Марцинкевич повернул голову, прислушиваясь к далеким раскатам взрыва, потом как-то странно оценивающе взглянул на Кожухова.
– Айда со мной к замполиту, получишь фронтовые сто грамм.
– Непьющий я, Адам, – покачал головой Кожухов и зевнул. До рассвета оставалось часа полтора, сон вернулся и властно напоминал о себе.
– Знаю, Костя, что ты непьющий. Но без ста грамм не обойтись – тоска сожрет заживо. А у нас, летчиков, первое дело, чтобы душа летала. Оденься и пошли.
В казарме было жарко от человеческого дыхания. Товарищи спали тихо, Кожухову тоже захотелось завернуться в колючее серое одеяло, но он натянул форму и вернулся к лейтенанту. Тот, не глядя, махнул рукой, шагнул в ночь. Зябко поводя плечами, Кожухов двинулся следом, мимо взлетного поля, на котором угадывались самолеты, грузные, словно выброшенные на берег киты. Колыхались над головами звезды, похожие на белые косточки красных вишен, шуршал и хлопал брезент, щебетали сонные птицы, какая-то парочка со смехом возилась в кустах. Девичий голос показался знакомым – кучерявая, смешливая щебетунья из столовой аэродрома, то ли Марыля, то ли Марьяна. Почему-то Кожухову стало неприятно.
Плосколицый, безусый, толстый как баба особист встретил поздних гостей хмуро. Он вообще был нелюдимом, ничьей дружбы не искал, и к нему особо никто не тянулся – опасались, и не без причины. Слишком легко могла решиться судьба от пары-тройки не к месту сказанных слов. Впрочем, доносчиков в эскадрильях не водилось, да и сам особист сволочью не был, не давил парней зря. Так… щурился из-под очков, словно в душу смотрел. На молодцеватое «Здравия желаю, товарищ капитан» он вяло махнул рукой – мол, вольно. Сел на койке, почесал потную грудь – ждал, что скажут бравые летчики, зачем подняли.
– Докладываю, товарищ капитан, – вытянулся Марцинкевич, – старшему лейтенанту Кожухову полагаются фронтовые сто грамм. «Мессер» сбил, напарника потерял.
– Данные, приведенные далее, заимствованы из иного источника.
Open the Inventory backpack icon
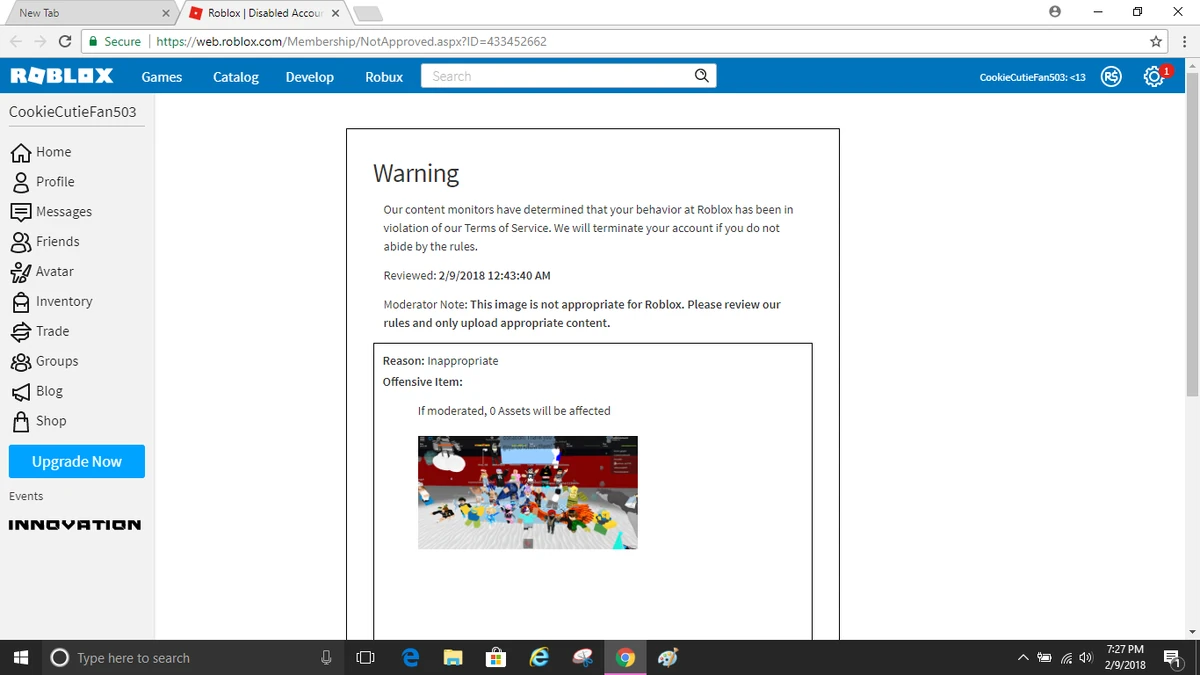The width and height of the screenshot is (1200, 675). 20,301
Лучший истребитель в эскадрилье, комсомолец, герой, наградной лист на него ушел в дивизию. Надо, товарищ капитан.
– Надо так надо, – безразлично согласился особист, зевнул и полез под койку. Достал бутылку без этикетки, взял со стола стаканчик, наметил ногтем невидимую риску и налил водку – подозрительно мутную, с резким и сложным запахом.
– Садитесь, товарищ лейтенант. Пейте залпом. Затем закрывайте глаза.
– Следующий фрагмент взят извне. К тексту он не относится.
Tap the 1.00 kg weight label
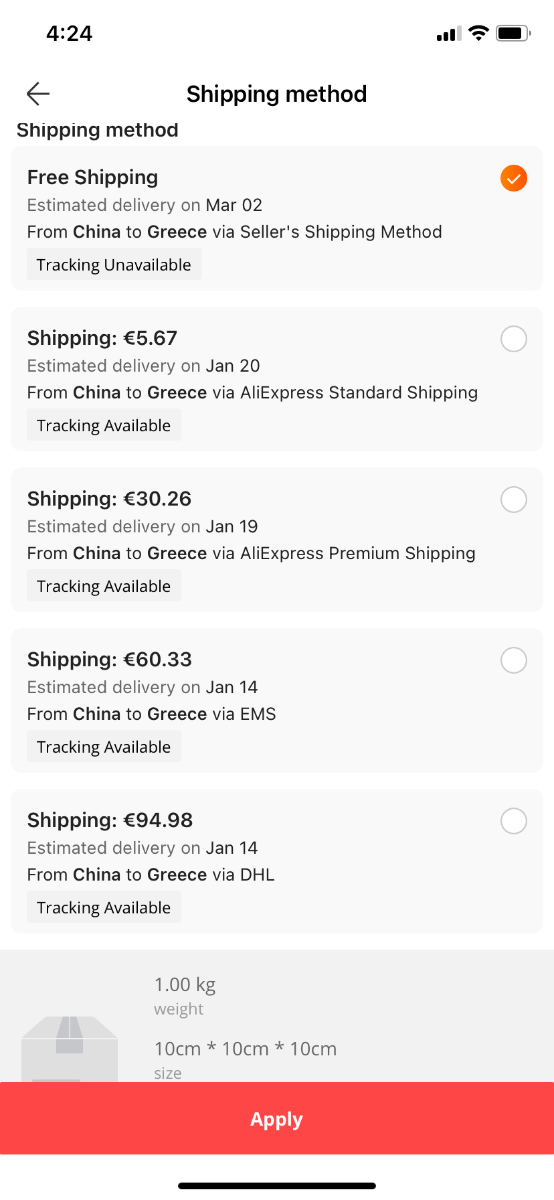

Удивленный Кожухов хотел было спросить «зачем», но не стал – куда больше его волновал вопрос, сможет ли он выпить столько в один присест. Привычки к спиртному ему и на «гражданке» порой не хватало. Виновато глянув на Марцинкевича, он присел на колченогую табуретку, глубоко вдохнул и одним глотком выпил обжигающую рот жидкость. От едкого вкуса его чуть не стошнило, Кожухов поперхнулся, зажмурился и закашлялся.
– Не в то горло попало? – Участливая рука похлопала его по спине, возвращая дыхание. – Смешной ты, Котя. Котеночек мой!
Раскрасневшееся, ласковое лицо Таси возникло перед Кожуховым. Он сидел в своей комнате на Столешниковом, за накрытым по-праздничному столом. Ветчина, икра, утка с яблоками, малосольные огурчики, мандарины, вишневый компот в графине. В углу стыдливо поблескивала украшениями старорежимная ёлочка. Кудрявая Юленька в пышном розовом платьице мурлыкала на диване, нянчила куклу, шепеляво уговаривая её сказать «ма-ма». Упрямый Левушка пробовал встать на ножки в кроватке, плюхался, но не плакал, только хмурил дедовские, широкие брови, надувал губешки и снова поднимался, цепляясь за прутья. Старый Буран одышливо хрипел под столом, стукал по полу тяжелым хвостом, Кожухов чувствовал ногой его теплую спину. Тихонько играл патефон.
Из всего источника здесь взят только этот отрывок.